The 1992 Colombian energy crisis was a crisis of the Colombian energy sector during the presidency of César Gaviria, from May 2, 1992, to February 7, 1993, caused by El Niño. El Niño caused droughts across much of the country, which lowered reservoir levels at many of its principal hydroelectric dams and a further crisis within the state public services company, Interconexión Eléctrica, S.A. (ISA).

==Causes==
El Niño occurs when warm waters originating off the coast of Australia reach South American shores. This causes significant variation in marine climates and droughts and floods. The 1992 El Niño, which produced droughts in Colombia, coincided with infrastructure problems within the nation's hydroelectric power facilities.

==Rationing==
The government under president César Gaviria opted to take action, introducing a rationing program. On March 2, 1992, the government announced scheduled power cuts, of up to nine hours in cities such as Bogotá and up to 18 hours on the islands of San Andrés y Providencia. Public awareness campaigns were launched under the name "Cierre la llave" ("Turn Off the Tap"), hoping to measure how much water was being wasted. In the city of Cali, a decree was passed setting six days in prison as a penalty for heavy water users.

==="Hora Gaviria"===
As a further measure, Gaviria changed Colombia's time zone from UTC-5 to UTC-4, which was then the time zone of neighboring Venezuela, beginning on Saturday, May 2, 1992, at 1:00 am. The measure came to be known as "Hora Gaviria" ("Gaviria Time").
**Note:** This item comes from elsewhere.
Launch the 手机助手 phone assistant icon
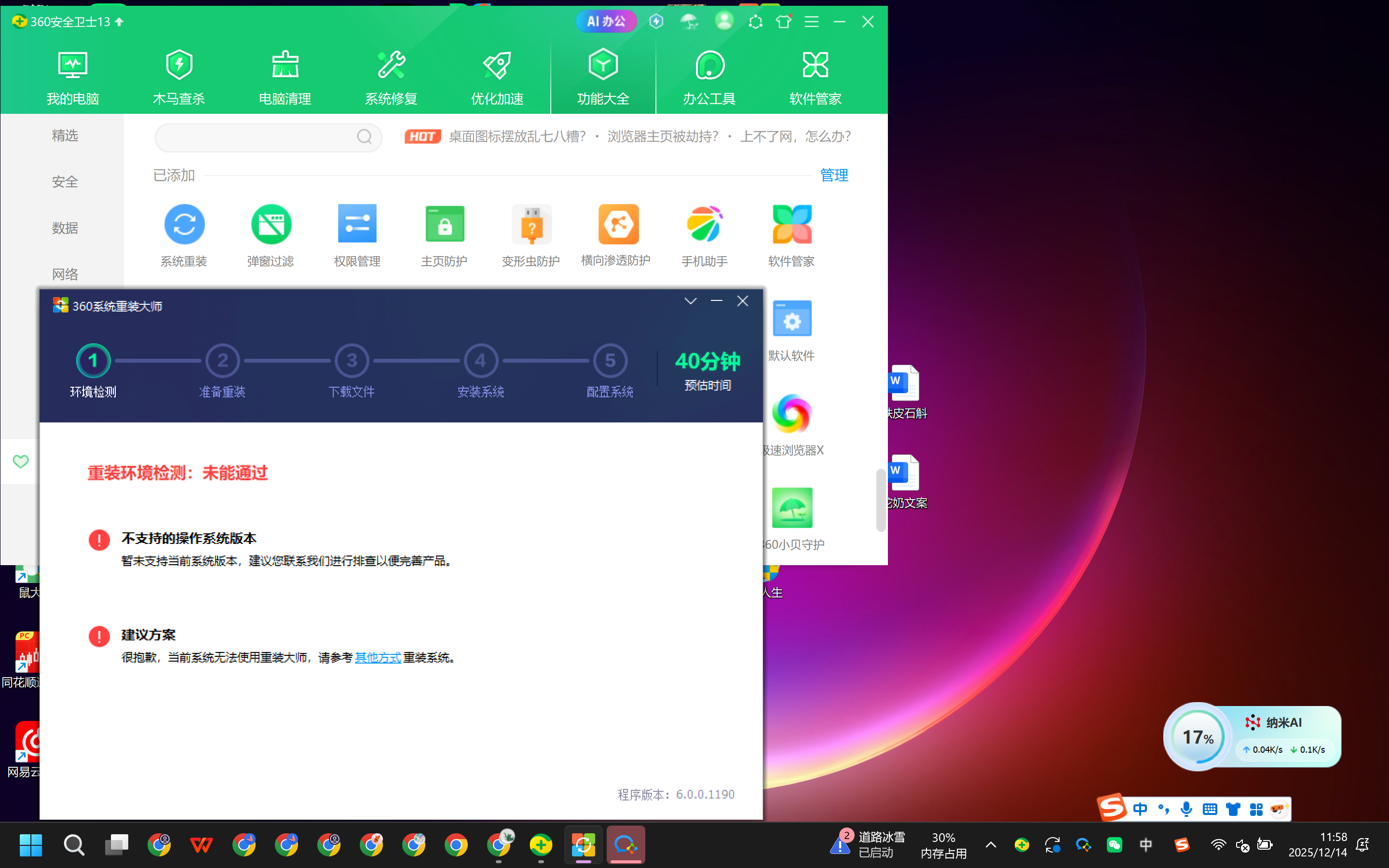The image size is (1389, 868). coord(704,224)
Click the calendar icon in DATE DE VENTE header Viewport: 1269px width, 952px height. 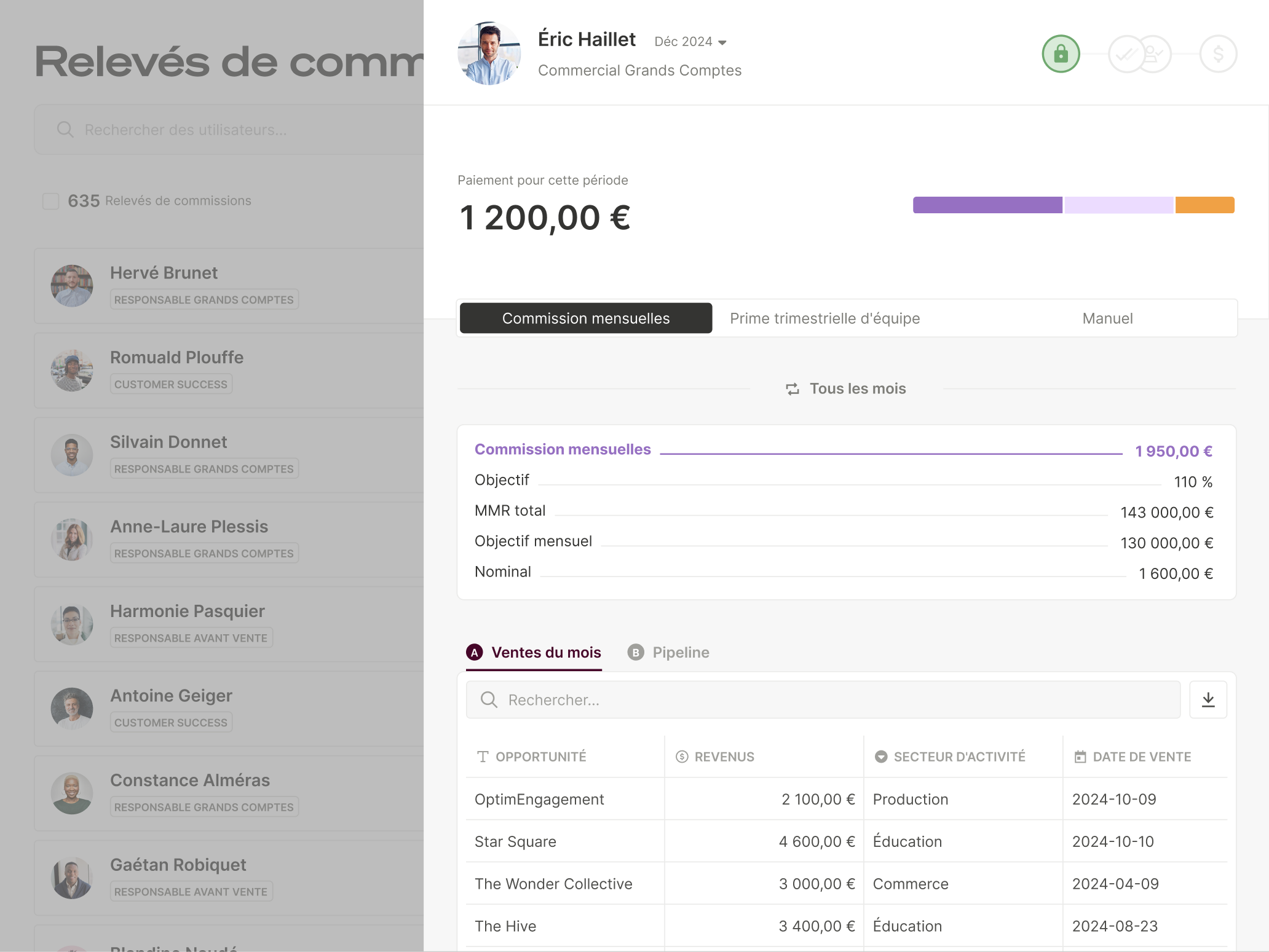(1080, 757)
Of Colombia's 1,024 municipalities, 1,000 declined to change time zones and took months to come into effect. The time zone change was ended on February 7, 1993.

==Impacts==
One of two most popular telenovelas of 1992 in Colombia, En cuerpo ajeno, was moved from 8pm to 10pm on Cadena Uno, then a highly unusual timeslot for flagship novelas on Colombian television, so that more viewers could see it when they were not impacted by energy rationing (the blackouts in Bogotá ended at 9 pm). The other popular telenovela, Sangre de Lobos, was already being broadcast at 10pm on Canal A. Caracol Radio created a program, La Luciérnaga ("The Firefly"), for the early evening hours when power cuts were in effect in many areas; as of 2026, the program remains on the air.